**Task brief**
Output the listing below, unchanged, from the line that contains "has height=654, width=1080." down through the line that contains "(x=544, y=1229)".

**Listing**

= = =

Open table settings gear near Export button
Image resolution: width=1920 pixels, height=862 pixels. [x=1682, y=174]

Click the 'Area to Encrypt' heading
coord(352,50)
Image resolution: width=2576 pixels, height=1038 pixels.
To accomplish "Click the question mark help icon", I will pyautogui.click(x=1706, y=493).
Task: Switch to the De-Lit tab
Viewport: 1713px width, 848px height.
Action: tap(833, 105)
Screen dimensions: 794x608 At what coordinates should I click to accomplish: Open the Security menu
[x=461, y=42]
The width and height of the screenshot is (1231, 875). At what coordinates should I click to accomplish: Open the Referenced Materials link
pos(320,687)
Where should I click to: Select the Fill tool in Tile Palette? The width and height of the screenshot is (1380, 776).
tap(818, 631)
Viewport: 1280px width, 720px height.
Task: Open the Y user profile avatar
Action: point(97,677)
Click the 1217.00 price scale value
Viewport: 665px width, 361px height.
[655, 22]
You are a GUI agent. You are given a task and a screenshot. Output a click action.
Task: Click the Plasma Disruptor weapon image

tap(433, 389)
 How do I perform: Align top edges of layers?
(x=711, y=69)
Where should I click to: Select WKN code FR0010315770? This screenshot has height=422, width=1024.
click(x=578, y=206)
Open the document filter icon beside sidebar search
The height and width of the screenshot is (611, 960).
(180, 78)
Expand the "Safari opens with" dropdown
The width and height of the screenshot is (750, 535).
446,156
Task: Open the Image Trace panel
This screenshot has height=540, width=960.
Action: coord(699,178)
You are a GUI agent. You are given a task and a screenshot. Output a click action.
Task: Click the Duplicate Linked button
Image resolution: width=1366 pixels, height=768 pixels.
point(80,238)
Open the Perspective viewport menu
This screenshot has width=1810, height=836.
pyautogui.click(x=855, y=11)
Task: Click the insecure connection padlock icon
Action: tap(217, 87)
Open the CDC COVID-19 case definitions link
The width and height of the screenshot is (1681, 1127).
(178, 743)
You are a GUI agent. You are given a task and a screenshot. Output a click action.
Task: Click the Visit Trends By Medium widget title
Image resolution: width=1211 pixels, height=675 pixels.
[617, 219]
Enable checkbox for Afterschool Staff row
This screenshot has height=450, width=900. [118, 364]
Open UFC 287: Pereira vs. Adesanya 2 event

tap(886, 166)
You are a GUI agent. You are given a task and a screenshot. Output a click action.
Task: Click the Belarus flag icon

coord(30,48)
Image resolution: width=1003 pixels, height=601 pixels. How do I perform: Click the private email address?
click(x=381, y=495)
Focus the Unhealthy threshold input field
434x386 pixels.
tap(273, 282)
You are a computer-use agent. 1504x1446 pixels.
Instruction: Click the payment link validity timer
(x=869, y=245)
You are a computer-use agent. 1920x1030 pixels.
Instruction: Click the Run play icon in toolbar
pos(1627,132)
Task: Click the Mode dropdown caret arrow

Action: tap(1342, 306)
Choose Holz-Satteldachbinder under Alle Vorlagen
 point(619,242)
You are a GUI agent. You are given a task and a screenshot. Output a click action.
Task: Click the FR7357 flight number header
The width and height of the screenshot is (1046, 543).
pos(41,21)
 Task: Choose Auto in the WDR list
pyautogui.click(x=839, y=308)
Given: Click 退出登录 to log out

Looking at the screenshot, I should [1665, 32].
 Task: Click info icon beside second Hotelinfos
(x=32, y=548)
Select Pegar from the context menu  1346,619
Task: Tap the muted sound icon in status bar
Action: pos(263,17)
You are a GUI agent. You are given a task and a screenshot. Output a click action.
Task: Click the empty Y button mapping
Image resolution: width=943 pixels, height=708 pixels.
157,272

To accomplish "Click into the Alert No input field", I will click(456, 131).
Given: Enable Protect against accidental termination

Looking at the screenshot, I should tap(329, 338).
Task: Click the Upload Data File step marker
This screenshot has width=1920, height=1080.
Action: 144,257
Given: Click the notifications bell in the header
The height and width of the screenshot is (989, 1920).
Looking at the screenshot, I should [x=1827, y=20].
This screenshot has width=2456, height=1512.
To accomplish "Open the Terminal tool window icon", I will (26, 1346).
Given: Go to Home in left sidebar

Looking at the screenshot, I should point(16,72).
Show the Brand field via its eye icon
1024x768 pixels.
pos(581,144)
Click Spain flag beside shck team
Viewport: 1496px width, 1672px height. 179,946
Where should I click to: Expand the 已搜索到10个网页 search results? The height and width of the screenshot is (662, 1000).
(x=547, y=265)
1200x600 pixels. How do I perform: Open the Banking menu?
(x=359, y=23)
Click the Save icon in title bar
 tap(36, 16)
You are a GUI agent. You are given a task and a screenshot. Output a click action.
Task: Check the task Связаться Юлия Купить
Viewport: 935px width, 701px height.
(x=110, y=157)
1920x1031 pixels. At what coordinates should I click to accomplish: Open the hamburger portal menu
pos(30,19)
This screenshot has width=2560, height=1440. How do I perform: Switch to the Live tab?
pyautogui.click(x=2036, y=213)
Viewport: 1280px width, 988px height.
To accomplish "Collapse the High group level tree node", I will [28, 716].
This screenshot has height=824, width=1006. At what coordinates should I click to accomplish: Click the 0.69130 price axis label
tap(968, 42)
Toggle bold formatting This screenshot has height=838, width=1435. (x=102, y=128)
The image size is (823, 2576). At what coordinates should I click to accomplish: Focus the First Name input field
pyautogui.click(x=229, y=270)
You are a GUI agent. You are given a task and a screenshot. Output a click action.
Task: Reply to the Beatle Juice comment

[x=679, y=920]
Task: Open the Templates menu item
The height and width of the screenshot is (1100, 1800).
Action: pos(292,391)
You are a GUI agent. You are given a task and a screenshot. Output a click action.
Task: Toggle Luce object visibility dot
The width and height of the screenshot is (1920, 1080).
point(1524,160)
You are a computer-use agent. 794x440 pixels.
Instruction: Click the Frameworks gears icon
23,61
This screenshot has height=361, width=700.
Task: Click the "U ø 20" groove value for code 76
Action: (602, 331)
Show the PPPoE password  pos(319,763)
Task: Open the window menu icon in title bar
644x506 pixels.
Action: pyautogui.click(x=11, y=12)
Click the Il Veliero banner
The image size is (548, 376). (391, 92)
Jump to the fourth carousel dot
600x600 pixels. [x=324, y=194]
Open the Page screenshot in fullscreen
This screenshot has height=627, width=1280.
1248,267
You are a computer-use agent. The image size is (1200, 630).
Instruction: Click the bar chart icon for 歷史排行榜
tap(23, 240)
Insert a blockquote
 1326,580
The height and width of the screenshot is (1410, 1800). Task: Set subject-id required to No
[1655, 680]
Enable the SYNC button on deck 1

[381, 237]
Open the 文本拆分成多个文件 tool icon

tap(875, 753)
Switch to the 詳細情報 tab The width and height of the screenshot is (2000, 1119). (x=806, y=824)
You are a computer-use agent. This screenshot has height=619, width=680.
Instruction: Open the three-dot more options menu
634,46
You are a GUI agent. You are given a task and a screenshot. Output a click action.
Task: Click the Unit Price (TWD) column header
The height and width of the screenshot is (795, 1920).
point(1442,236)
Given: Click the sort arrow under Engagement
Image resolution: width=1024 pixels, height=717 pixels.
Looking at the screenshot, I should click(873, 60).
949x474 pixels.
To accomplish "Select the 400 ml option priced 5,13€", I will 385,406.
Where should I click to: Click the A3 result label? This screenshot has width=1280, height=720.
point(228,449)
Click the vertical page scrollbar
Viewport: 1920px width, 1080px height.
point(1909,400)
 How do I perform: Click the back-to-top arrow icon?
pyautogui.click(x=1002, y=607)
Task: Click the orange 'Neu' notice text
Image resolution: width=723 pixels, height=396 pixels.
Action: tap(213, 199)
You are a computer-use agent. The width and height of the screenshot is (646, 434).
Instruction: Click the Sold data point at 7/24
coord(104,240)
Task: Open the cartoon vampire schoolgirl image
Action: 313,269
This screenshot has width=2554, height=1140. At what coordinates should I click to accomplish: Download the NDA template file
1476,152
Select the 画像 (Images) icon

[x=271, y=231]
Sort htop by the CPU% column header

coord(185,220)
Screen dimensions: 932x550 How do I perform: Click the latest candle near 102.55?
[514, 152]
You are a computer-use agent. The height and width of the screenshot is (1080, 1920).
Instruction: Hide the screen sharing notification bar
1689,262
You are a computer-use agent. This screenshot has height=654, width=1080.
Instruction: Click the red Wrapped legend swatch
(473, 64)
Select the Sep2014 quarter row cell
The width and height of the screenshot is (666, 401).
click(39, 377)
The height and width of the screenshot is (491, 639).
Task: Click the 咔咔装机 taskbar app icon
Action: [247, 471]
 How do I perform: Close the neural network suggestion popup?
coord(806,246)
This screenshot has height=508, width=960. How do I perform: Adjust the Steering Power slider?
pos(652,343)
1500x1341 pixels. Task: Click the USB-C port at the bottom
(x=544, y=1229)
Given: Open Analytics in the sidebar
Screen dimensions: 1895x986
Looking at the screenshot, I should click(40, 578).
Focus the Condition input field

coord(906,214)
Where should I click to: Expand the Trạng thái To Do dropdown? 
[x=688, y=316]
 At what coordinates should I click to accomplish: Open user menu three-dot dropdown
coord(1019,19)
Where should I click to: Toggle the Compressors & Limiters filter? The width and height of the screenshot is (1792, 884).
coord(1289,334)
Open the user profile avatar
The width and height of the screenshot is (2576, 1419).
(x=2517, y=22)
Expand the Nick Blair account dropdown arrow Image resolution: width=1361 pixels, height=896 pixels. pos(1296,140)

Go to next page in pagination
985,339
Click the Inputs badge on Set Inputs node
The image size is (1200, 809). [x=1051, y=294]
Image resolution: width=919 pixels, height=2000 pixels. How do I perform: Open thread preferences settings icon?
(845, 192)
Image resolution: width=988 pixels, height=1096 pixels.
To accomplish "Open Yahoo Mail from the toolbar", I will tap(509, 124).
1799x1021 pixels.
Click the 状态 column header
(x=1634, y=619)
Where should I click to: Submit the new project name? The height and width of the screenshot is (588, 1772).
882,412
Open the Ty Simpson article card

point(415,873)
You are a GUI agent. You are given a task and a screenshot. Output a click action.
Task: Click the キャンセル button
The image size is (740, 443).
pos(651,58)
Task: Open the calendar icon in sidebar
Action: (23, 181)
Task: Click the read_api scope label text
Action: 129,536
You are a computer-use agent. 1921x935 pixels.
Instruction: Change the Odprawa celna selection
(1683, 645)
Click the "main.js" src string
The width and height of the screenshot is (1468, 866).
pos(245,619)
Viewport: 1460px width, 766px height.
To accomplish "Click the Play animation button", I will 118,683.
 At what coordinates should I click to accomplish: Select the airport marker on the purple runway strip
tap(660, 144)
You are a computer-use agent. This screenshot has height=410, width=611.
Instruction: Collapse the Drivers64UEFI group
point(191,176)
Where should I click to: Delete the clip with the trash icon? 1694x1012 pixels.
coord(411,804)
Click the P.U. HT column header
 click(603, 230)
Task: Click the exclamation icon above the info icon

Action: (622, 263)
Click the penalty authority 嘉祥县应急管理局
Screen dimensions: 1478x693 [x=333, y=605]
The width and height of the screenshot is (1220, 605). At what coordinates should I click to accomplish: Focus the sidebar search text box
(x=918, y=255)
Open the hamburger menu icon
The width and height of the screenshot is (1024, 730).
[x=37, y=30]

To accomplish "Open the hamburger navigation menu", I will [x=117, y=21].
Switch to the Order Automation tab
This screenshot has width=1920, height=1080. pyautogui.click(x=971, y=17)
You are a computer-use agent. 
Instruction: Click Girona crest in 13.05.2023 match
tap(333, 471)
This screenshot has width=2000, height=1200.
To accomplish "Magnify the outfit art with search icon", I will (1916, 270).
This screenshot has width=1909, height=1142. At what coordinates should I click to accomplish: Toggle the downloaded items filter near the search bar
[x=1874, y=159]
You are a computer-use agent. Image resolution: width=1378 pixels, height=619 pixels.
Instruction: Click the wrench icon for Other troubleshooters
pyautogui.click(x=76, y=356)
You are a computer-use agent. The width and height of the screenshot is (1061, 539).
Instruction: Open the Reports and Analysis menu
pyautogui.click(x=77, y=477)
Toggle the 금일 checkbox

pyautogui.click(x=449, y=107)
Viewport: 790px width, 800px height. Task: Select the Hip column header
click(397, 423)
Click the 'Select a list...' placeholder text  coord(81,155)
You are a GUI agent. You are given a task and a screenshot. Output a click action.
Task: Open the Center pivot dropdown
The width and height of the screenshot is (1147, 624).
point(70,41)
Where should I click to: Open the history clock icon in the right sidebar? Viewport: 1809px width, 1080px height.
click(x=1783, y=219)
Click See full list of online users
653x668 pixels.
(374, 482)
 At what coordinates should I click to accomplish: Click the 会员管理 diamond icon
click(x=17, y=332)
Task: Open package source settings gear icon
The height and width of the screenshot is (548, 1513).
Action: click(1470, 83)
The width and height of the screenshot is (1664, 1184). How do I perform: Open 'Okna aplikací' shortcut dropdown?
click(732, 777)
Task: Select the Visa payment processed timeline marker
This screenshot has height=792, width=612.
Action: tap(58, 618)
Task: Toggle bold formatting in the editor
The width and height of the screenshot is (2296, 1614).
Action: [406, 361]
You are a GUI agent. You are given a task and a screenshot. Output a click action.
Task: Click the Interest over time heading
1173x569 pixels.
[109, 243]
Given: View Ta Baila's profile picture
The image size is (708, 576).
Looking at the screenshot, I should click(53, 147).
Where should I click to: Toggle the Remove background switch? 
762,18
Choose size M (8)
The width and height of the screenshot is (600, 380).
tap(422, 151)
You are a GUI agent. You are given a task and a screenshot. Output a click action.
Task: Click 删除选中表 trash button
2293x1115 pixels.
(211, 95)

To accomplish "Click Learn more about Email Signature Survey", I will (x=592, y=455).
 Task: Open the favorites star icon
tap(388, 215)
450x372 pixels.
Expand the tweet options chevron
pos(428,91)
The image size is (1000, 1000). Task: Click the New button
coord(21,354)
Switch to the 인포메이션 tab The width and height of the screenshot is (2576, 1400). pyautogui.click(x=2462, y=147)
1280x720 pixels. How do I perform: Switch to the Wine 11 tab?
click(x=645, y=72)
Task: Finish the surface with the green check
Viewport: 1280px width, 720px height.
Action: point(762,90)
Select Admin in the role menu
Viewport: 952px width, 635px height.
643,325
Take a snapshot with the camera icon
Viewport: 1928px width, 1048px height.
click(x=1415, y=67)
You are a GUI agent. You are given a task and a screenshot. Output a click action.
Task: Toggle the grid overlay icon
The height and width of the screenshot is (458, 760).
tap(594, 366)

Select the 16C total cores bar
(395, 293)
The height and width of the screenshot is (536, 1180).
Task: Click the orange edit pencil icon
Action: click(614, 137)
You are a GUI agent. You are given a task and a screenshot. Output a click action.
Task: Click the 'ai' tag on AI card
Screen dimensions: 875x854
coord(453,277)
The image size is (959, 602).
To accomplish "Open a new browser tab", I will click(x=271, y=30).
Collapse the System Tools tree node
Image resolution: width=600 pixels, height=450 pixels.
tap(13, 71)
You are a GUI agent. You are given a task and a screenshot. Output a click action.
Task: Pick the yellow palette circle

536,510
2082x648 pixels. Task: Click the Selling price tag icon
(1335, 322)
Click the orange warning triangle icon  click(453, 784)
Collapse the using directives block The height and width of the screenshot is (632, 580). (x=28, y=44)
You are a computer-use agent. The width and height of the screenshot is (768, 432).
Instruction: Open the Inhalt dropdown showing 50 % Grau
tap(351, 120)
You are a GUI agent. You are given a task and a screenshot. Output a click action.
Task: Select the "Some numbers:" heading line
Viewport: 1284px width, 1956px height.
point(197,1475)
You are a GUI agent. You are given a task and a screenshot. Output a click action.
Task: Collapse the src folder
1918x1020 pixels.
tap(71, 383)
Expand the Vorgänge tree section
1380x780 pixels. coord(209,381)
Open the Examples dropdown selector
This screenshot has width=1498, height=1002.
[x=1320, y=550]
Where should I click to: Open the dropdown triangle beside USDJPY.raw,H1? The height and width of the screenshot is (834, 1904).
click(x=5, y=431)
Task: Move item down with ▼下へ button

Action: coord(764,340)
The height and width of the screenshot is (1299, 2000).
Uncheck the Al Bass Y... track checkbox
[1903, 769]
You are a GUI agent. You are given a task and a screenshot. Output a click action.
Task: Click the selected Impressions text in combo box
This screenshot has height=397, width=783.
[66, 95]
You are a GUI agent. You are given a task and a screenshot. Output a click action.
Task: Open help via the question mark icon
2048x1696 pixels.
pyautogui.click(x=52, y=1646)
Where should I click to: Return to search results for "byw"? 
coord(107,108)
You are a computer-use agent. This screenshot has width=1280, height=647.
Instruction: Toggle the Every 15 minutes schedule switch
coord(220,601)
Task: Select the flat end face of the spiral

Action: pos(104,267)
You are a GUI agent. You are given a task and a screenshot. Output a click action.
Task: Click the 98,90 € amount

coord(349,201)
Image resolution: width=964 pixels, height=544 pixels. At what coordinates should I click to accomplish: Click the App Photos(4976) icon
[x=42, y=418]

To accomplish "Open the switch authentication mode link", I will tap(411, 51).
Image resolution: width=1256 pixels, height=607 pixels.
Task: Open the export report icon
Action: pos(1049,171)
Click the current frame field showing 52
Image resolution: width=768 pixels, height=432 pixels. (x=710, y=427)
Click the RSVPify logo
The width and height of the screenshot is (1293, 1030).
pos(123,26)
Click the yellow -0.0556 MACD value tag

= = =

**Written answer**
You are a computer-use agent. This screenshot has height=654, width=1080.
Instruction: Click the red Wrapped legend swatch
(473, 64)
Select the Sep2014 quarter row cell
The width and height of the screenshot is (666, 401).
click(39, 377)
The height and width of the screenshot is (491, 639).
Task: Click the 咔咔装机 taskbar app icon
Action: [247, 471]
 How do I perform: Close the neural network suggestion popup?
coord(806,246)
This screenshot has height=508, width=960. How do I perform: Adjust the Steering Power slider?
pos(652,343)
1500x1341 pixels. Task: Click the USB-C port at the bottom
(x=544, y=1229)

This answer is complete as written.